Complete Chapter Questions With Answers

 

Sample Questions Are Posted Below

 

1. A client with poor arterial circulation in the lower limbs has developed areas of inflammation and “weeping” clear serous exudate. Since chronic inflammation lasts for a long time, it has been associated with which of the following changes in physiological response? Select all that apply.
  A) Formation and development of new blood vessels
  B) The death of one or more cells in the body within a localized area
  C) Release of a number of potent inflammatory mediators, altering adhesive properties
  D) Regulation and modulation of the immune response through synthesis and release of inflammatory mediators
  E) Release of scavenger cells capable of engulfing bacteria through phagocytosis
  Ans: A, B
  Feedback:
  Chronic inflammation is of a longer duration, lasting for days to years, and is often associated with the proliferation of blood vessels (angiogenesis), tissue necrosis, and fibrosis (scarring). Endothelial cells are also key players in the inflammatory response. They regulate leukocyte extravasation by expression of adhesion molecules and receptor activation and contribute to the regulation and modulation of immune responses through synthesis and release of inflammatory mediators.
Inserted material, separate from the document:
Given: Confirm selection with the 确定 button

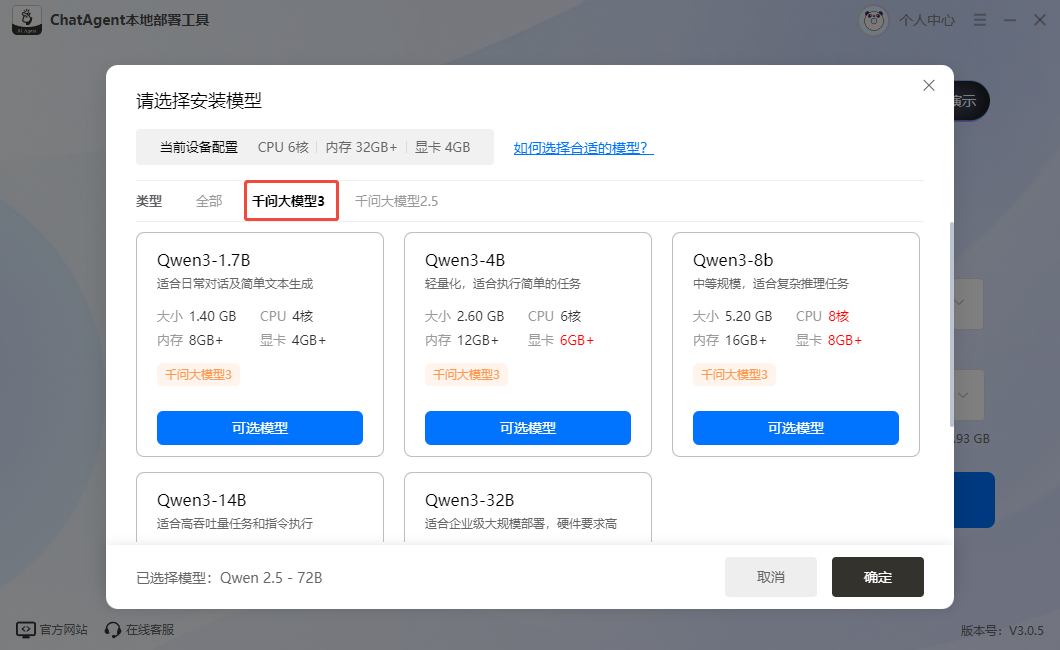Looking at the screenshot, I should [x=877, y=577].
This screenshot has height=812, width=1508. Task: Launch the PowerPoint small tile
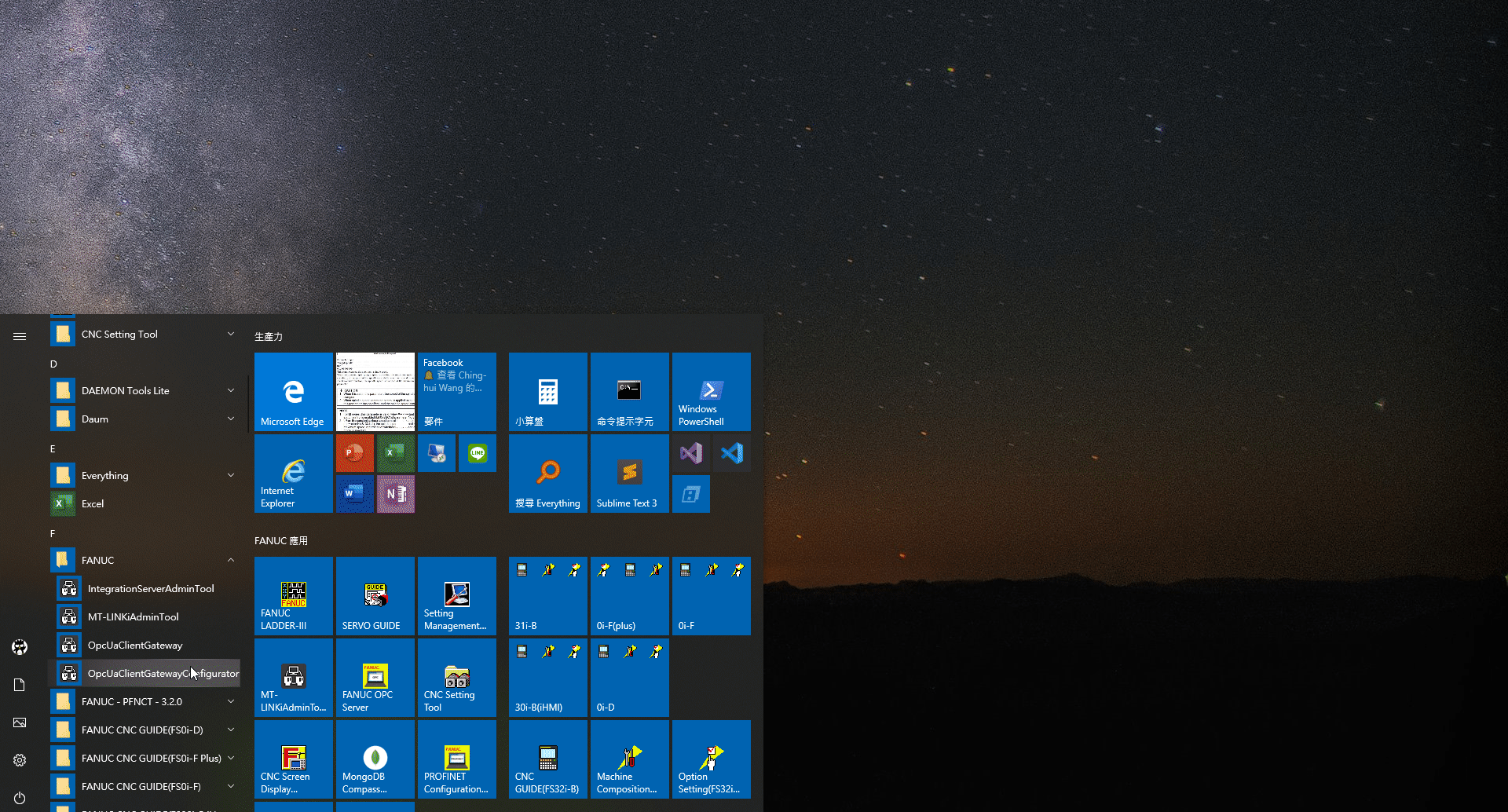click(354, 453)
Activated platelets also release a number of potent inflammatory mediators, thereby increasing vascular permeability and altering the chemotactic, adhesive, and proteolytic properties of the endothelial cells. Neutrophils are scavenger cells capable of engulfing bacteria and other cellular debris through phagocytosis.

 

 

2. During a lecture on inflammation, the physiology instructor discusses the major cellular components involved in the inflammation response. The instructor asks, “Which of the following cells arrives early in great numbers?” The student with the correct response is:
  A) Basophils
  B) Lymphocytes
  C) Neutrophils
  D) Monocytes
  Ans: C
  Feedback:
  Neutrophils are the primary early arrival cells and are signified by an elevated neutrophil count that includes mature (PMNs) and immature (bands) cell forms. Basophils respond later. Lymphocytes have a slower arrival and stay longer. The half-life of circulating monocytes is about a day, after which they begin to migrate to the site of injury and mature into larger macrophages, which have a longer half-life and greater phagocytic ability than do blood monocytes.

 

 

3. A diabetic client has injured his foot while walking barefoot on the lawn. On admission, which of the following assessment findings would be considered a localized cardinal sign of acute inflammation?
  A) Temperature of 101°F
  B) Fatigue with listlessness
  C) Redness and edema at the injured site
  D) Urine output of less than 500 mL/24 hours (low)
  Ans: C
  Feedback:
  Localized manifestations include redness, swelling, and heat. Fever and fatigue are systemic manifestations of acute inflammation. Low urine output is not a localized sign but could be a systemic manifestation if the client goes into septic shock.

 

 

4. An older adult client has just sheared the skin on her elbow while attempting to boost herself up in bed, an event that has precipitated acute inflammation in the region surrounding the wound. Which of the following events will occur during the vascular stage of the client’s inflammation?
  A) Outpouring of exudate into interstitial spaces
  B) Chemotaxis
  C) Accumulation of leukocytes along the epithelium
  D) Phagocytosis of cellular debris
  Ans: A
  Feedback:
  The vascular stage of acute inflammation includes the outpouring of exudate into the extravascular spaces. Margination (epithelial accumulation of leukocytes), chemotaxis, and phagocytosis take place during the cellular stage.